Message par pyjama »

J'adore Bob Dylan. Beaucoup beaucoup.

Même que je me suis fait une super cassette Bobby pour mettre dans ma voiture avec toutes les chansons que je lui préfère et que je viens quasi de l'écouter en boucle pendant ces deux dernières semaines. D'ailleurs, afin d'assurer leur survie mentale mes covoitureurs ont été forcés de devenir des fans.

Bref, j'aime.

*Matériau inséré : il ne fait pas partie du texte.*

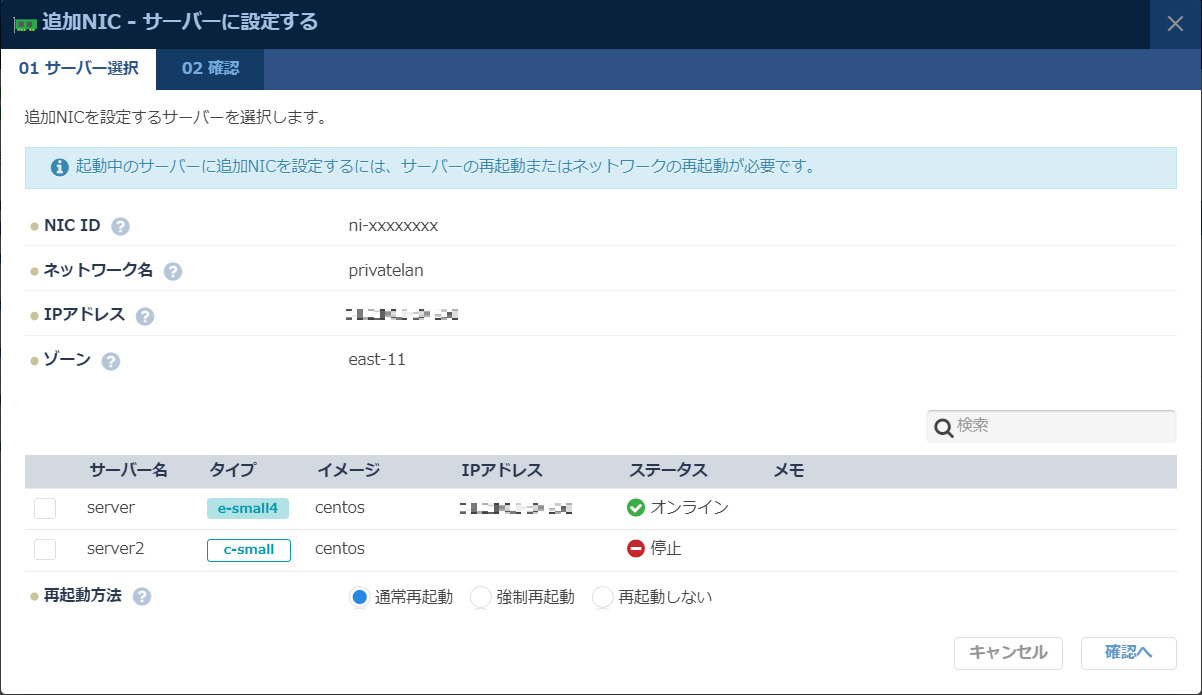Click the green オンライン status icon for server
This screenshot has height=695, width=1202.
[636, 507]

Je développerais bien le pourquoi du comment, mais là il est tard et j'ai la flemme.
J'y reviendrais sans doute, surtout que j'ai pas lu en entier le post d'Ancilla.

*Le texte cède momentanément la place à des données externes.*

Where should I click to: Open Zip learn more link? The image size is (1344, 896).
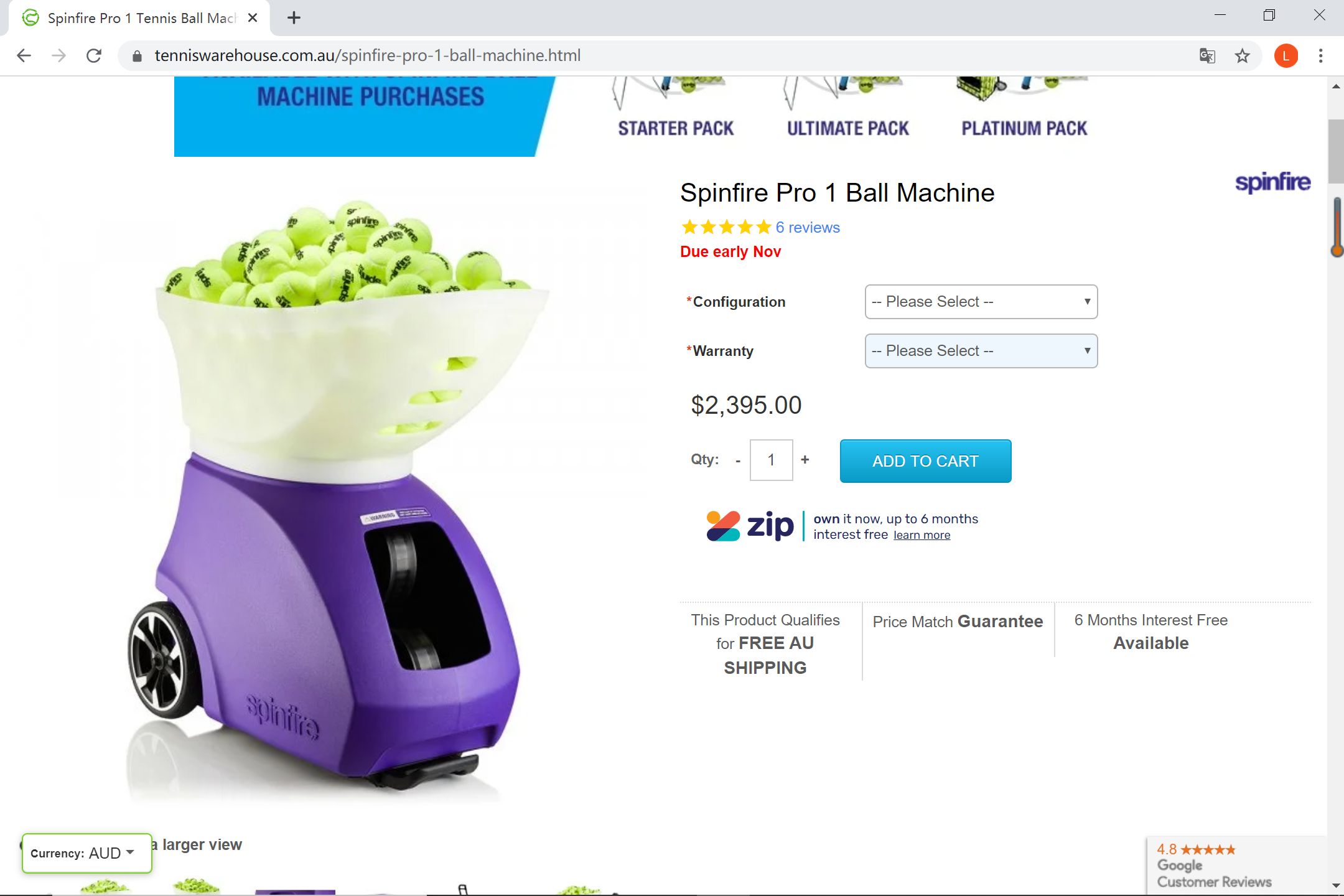[922, 535]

LA chanson du monsieur que je pourrais écouter en boucle pendant toussa de temps, c'est certainement Hurricane.
C'est dingue à quel point j'adore cette chanson. Je ne sais même pas vraiment pourquoi celle là particulièrement, j'ai même connu le sens des paroles pourtant super important qu'après en être tombée amoureuse.
La mélodie de cette chanson est tout simplement énorme. Et la voix de Dylan va tellement bien dessus... Je kiffe quoi.

Et y'en a plein d'autre, je developperais bientôt plus. Si si, ca vous interesse.

Encore une fois, félicitation pour la création du topic Ancilla!